Stored data
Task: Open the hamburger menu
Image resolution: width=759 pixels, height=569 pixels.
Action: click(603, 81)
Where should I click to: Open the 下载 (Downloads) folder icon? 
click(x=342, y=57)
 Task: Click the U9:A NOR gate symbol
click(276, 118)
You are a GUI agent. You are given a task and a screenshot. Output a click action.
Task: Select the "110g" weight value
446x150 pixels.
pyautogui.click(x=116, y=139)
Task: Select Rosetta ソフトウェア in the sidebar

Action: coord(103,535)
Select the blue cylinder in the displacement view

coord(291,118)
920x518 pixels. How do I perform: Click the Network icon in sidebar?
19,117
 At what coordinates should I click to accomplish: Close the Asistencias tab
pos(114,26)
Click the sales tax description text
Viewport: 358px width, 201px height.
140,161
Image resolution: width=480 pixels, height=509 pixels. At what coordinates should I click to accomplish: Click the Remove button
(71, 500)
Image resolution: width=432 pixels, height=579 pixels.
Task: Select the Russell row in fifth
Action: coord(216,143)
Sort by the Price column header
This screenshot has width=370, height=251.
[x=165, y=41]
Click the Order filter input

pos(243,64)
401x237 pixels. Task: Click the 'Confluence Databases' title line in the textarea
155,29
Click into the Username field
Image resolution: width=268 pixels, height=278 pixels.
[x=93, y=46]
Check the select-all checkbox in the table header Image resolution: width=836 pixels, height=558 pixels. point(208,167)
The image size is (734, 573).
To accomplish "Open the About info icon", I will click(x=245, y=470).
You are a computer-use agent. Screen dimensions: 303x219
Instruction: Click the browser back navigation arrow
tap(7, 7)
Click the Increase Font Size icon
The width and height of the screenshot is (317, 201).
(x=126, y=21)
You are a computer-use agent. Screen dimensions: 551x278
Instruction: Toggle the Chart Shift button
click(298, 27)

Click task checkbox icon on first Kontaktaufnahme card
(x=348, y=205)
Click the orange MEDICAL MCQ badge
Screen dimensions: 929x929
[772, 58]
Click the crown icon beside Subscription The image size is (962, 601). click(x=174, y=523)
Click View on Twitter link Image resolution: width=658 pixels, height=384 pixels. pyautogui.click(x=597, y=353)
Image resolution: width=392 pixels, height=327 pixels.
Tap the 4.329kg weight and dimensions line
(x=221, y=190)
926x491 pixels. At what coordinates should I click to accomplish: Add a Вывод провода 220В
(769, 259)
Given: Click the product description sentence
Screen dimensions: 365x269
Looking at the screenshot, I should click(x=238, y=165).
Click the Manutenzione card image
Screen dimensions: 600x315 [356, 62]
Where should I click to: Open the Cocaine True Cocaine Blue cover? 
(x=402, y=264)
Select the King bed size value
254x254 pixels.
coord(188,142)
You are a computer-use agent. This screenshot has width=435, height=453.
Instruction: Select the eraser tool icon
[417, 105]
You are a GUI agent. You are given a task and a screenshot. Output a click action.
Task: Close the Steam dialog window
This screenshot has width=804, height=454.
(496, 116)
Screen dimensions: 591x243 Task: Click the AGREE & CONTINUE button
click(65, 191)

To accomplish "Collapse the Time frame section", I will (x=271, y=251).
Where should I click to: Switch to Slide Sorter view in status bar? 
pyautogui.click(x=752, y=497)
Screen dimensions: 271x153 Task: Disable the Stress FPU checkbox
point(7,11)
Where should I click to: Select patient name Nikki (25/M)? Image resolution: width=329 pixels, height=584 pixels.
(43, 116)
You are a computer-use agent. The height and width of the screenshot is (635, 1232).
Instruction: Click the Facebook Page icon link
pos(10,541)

* _What you should do_:
Reproduce only the lines above spanning from the line containing "You are a computer-use agent. Screen dimensions: 551x278" through the line containing "You are a computer-use agent. The", word for word.

* _Answer_:
You are a computer-use agent. Screen dimensions: 551x278
Instruction: Toggle the Chart Shift button
click(298, 27)

Click task checkbox icon on first Kontaktaufnahme card
(x=348, y=205)
Click the orange MEDICAL MCQ badge
Screen dimensions: 929x929
[772, 58]
Click the crown icon beside Subscription The image size is (962, 601). click(x=174, y=523)
Click View on Twitter link Image resolution: width=658 pixels, height=384 pixels. pyautogui.click(x=597, y=353)
Image resolution: width=392 pixels, height=327 pixels.
Tap the 4.329kg weight and dimensions line
(x=221, y=190)
926x491 pixels. At what coordinates should I click to accomplish: Add a Вывод провода 220В
(769, 259)
Given: Click the product description sentence
Screen dimensions: 365x269
Looking at the screenshot, I should click(x=238, y=165).
Click the Manutenzione card image
Screen dimensions: 600x315 [356, 62]
Where should I click to: Open the Cocaine True Cocaine Blue cover? 
(x=402, y=264)
Select the King bed size value
254x254 pixels.
coord(188,142)
You are a computer-use agent. This screenshot has width=435, height=453.
Instruction: Select the eraser tool icon
[417, 105]
You are a GUI agent. You are given a task and a screenshot. Output a click action.
Task: Close the Steam dialog window
This screenshot has width=804, height=454.
(496, 116)
Screen dimensions: 591x243 Task: Click the AGREE & CONTINUE button
click(65, 191)

To accomplish "Collapse the Time frame section", I will (x=271, y=251).
Where should I click to: Switch to Slide Sorter view in status bar? 
pyautogui.click(x=752, y=497)
Screen dimensions: 271x153 Task: Disable the Stress FPU checkbox
point(7,11)
Where should I click to: Select patient name Nikki (25/M)? Image resolution: width=329 pixels, height=584 pixels.
(43, 116)
You are a computer-use agent. The height and width of the screenshot is (635, 1232).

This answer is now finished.